Katie Oppenheim of the Michigan Nurses Association joined a group that served a meal in Jackson. When the nurses attempted to talk with Republican Tim Walberg, the receptionist would speak with them only from behind her bulletproof glass.

“This is one more fight among many in the country to convince corporate America we will not back down,” said Oppenheim, who chairs the professional nurse council at the University of Michigan health system.

Tax Wall Street

National Nurses United led the demonstrations, the latest leg of the union’s campaign for a “Main Street Contract.” The nurses are calling on politicians to enact the contract in order to stimulate the economy and get people back to work. Its centerpiece is a half-percent federal tax on Wall Street transactions, which the union says could generate up to $350 billion a year. (Stock and bond transfers and derivative trading would be targeted; common transactions like 401k contributions would not.)

“This is a sales tax on the business Wall Street does,” said NNU co-president Jean Ross. “It would disincentivize the extreme gambling they do.”

The union sees that money as a down payment on all kind of priorities: keeping millions of people in their homes, funding schools, restoring environmental protections, providing Medicare for all, and bolstering Social Security.

The figure would also represent about a quarter of the savings the Congressional debt-cutting “Super Committee” is charged with reaching.

The idea is popular overseas, already in place in 15 countries and likely to spread further. Conservative governments in both France and Germany have signaled they will propose it to the European Union this month.

Thursday’s protests pointed out one reason why members of both parties in the U.S. are more interested in tightening belts around working people’s already-thin waistlines than they are in taxing Wall Street: Wisconsin Republican Paul Ryan and Colorado Democrat Michael Bennett have both taken $2.4 million in contributions from Wall Street since 2000, for instance.
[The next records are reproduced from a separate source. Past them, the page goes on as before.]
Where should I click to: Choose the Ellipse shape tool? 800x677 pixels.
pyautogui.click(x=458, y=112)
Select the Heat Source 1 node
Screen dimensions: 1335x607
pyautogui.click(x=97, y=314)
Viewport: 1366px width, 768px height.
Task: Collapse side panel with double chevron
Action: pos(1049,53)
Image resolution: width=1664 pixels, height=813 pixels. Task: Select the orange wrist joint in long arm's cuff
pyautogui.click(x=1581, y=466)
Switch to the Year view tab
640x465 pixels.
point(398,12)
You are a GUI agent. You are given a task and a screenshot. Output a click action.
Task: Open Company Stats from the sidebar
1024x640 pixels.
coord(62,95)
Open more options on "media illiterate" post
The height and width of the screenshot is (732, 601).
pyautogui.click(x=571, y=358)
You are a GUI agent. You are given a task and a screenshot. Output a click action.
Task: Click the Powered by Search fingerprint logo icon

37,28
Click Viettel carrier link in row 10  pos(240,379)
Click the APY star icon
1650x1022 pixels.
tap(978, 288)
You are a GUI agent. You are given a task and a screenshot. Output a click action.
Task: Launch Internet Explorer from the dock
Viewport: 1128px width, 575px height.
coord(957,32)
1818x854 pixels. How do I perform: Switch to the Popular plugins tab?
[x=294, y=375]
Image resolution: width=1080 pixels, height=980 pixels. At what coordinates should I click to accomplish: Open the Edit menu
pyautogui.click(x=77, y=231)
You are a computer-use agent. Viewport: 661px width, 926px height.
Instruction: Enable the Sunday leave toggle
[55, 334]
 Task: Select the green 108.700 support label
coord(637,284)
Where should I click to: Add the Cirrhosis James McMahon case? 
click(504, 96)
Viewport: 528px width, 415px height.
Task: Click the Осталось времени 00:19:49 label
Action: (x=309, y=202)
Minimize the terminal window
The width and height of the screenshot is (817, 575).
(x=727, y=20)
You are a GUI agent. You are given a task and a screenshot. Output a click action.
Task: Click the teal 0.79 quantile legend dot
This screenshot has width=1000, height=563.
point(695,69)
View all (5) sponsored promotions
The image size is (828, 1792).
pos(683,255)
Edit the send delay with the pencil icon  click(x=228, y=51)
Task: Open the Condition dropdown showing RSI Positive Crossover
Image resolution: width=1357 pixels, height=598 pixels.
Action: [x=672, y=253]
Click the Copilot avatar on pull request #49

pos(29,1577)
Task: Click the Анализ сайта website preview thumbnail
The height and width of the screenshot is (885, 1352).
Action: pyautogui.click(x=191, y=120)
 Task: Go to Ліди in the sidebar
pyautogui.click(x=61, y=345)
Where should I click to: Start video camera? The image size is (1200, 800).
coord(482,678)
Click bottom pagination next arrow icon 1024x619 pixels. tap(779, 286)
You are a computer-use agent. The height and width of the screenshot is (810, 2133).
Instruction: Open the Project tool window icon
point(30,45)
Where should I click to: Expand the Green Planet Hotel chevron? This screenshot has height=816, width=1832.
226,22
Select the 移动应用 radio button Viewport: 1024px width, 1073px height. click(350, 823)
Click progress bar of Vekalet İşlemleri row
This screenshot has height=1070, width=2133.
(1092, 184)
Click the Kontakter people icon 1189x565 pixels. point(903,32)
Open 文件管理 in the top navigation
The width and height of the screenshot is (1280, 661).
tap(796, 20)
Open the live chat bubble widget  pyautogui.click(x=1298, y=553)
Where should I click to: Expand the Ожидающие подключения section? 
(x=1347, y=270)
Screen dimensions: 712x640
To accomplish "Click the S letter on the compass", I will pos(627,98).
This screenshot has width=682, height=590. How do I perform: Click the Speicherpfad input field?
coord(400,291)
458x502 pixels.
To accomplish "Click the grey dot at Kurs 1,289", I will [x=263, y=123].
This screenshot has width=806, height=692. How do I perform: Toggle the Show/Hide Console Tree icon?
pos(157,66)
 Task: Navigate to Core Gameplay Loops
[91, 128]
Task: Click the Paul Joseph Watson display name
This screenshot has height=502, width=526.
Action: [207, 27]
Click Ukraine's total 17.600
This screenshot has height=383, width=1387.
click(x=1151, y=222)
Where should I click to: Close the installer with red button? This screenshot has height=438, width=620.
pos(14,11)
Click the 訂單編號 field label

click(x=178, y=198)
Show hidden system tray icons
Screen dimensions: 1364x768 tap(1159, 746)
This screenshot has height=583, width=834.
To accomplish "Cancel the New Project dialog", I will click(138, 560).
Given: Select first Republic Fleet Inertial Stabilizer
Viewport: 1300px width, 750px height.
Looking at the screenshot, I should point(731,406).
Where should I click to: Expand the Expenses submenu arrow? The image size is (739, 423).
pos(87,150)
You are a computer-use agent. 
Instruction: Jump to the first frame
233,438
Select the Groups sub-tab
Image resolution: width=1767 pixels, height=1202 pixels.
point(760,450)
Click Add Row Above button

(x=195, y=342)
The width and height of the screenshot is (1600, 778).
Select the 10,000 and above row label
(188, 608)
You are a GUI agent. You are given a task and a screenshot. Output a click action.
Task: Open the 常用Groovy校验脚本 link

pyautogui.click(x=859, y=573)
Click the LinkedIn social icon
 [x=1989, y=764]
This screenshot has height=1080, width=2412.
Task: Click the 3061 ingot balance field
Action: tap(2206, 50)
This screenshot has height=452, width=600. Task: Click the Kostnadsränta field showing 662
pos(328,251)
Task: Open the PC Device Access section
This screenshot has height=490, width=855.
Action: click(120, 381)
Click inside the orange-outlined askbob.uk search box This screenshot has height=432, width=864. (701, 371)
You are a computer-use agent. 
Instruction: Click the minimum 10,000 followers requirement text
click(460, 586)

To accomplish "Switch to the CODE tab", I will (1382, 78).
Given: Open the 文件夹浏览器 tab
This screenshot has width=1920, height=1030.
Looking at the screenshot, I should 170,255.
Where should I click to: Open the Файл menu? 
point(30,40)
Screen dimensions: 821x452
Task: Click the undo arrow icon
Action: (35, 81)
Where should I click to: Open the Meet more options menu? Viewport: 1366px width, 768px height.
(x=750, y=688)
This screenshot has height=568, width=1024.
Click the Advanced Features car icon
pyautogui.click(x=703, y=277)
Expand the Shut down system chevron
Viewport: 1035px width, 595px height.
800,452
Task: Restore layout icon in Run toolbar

In Boston, a town crier in colonial dress turned heads in a busy downtown square as he read an indictment of Wall Street’s sins against the country, surrounded by nurses in their Massachusetts Nurses Associations scrubs.

Betsy Prescott, a nurse at St. Elizabeth’s Medical Center in Boston, said the attention-grabbing tactics are an effective part of a larger education strategy. She cited the California nurses’ Queen Meg campaign, which sent a regal actor out to dog ex-Ebay CEO Meg Whitman when she ran for governor last year. The actions reframed Whitman’s run as a coronation she was attempting to purchase with her millions (she lost).

NNU secretary Martha Kuhl, who is locked in a long fight against health care concessions along with fellow nurses at Oakland’s Childrens hospital, said the nationwide actions help answer critics who say, “I’m suffering, why shouldn’t you?”

“Instead, we can say, let’s stand up together,” Kuhl said. “Everybody deserves what’s in our Main Street Contract.”

Prescott said she joined the protest because the woes are too big to ignore: Her hospital is laying off transporters who move patients to and from units, while it’s hiring into its corporate offices. Pleading poverty, Massachusetts is considering limiting elderly patients’ access to hospital beds. And a family friend is foregoing breast cancer medication because she can’t afford it.

“If we expect to be able to do our job, taking care of the sick and sending them home to get better, we have to heal the society,” Ross said.